Hi everybody,
This my first post here, so first I would like to thank active people on this forum because it was very helpful to me :)
Here we can find reads counts for 935 cancer cell lines : https://ocg.cancer.gov/ctd2-data-project/translational-genomics-research-institute-quantified-cancer-cell-line-encyclopedia There is just one reads counting for each cell line.
I took some of these cell lines and grouped them between "resistant" and "sensitive". Now I would like to run edgeR or DESeq2 for differential gene expression.
For example let's say I have 6 cell lines : A, B, C, D, E, and F, with their reads count. In the group "resistant", I have A, B and C. In the group "sensitive", I have C, D and E. I would to use DESeq2 or edgeR in order assess differentially expressed genes.
So in this configuration, their is no technical replicates, but the 3 different cell lines of each group are considered as replicates. Is that correst to do this ?
Thank you very much.
In your design, your replicates are the group members. So 3 cell lines in "resistant" group and 3 cell lines in "sensitive".
If these cell lines should be treated like replicates is a question that you, the scientist, need to answer. Does it make sense to treat these chosen cell lines as members of the same group? You can also see if a MDS plot in edgeR groups these "replicates" together.
PS. You don't need technical replicates for analysis in edgeR or DEseq2.
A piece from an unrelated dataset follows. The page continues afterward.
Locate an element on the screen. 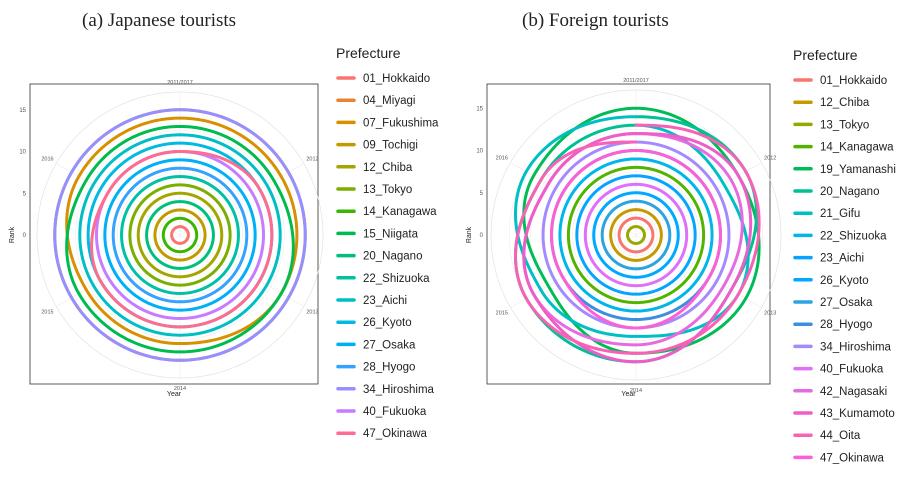 Image resolution: width=924 pixels, height=477 pixels. series-line-20_Nagano is located at coordinates (180, 235).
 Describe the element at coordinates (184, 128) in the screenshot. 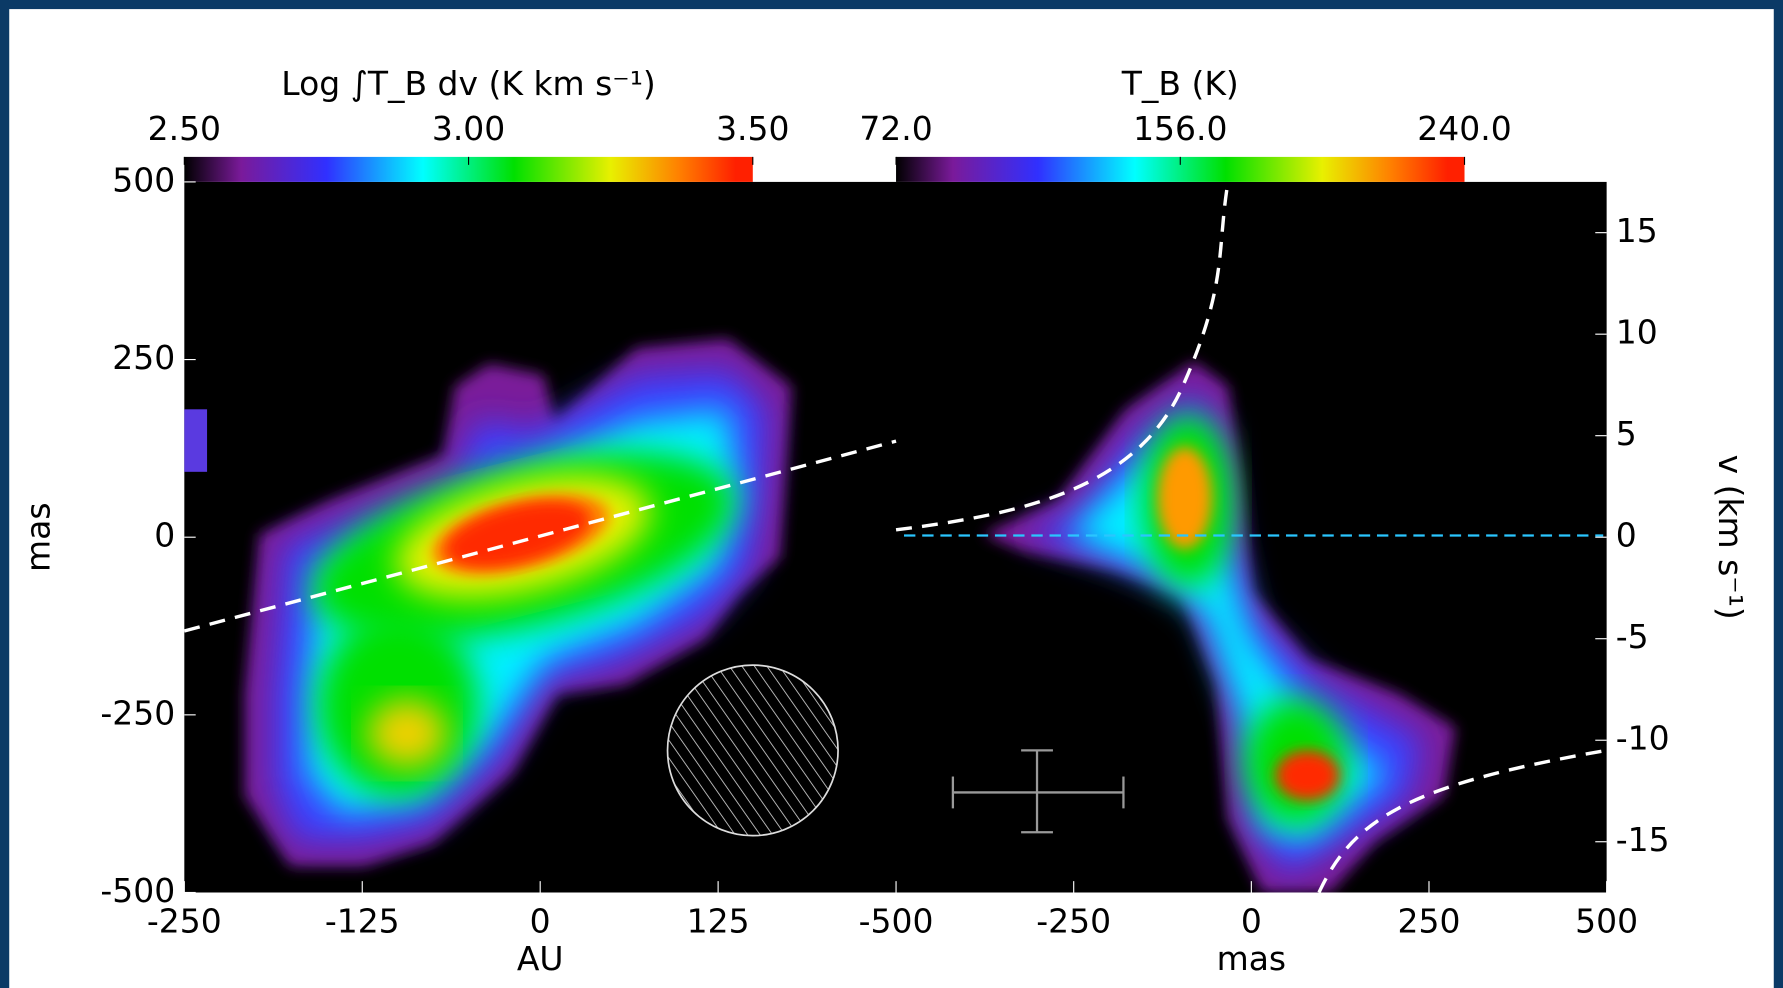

Also having the classification resistant and sensitive may not give you what you want. The cell lines you are grouping must overlap at some specific features and only the genes corresponding to the overlapping features should be taken seriously after the analysis. Even in this case, it does not feel very comfortable. Its like grouping red apple, strawberry, cherry vs banana, lemon, corn based on their colors.
@firatuyulur exactly! But I thought that dispersion estimation is supposed to take that into account...
I don't remember where exactly in the documentation it says this for DESeq, but you should only calculate the dispersion estimate for conditions with multiple biological replicates. You can still compare a group with one biological replicate with another group using that estimate, however the comparison will likely not be very accurate.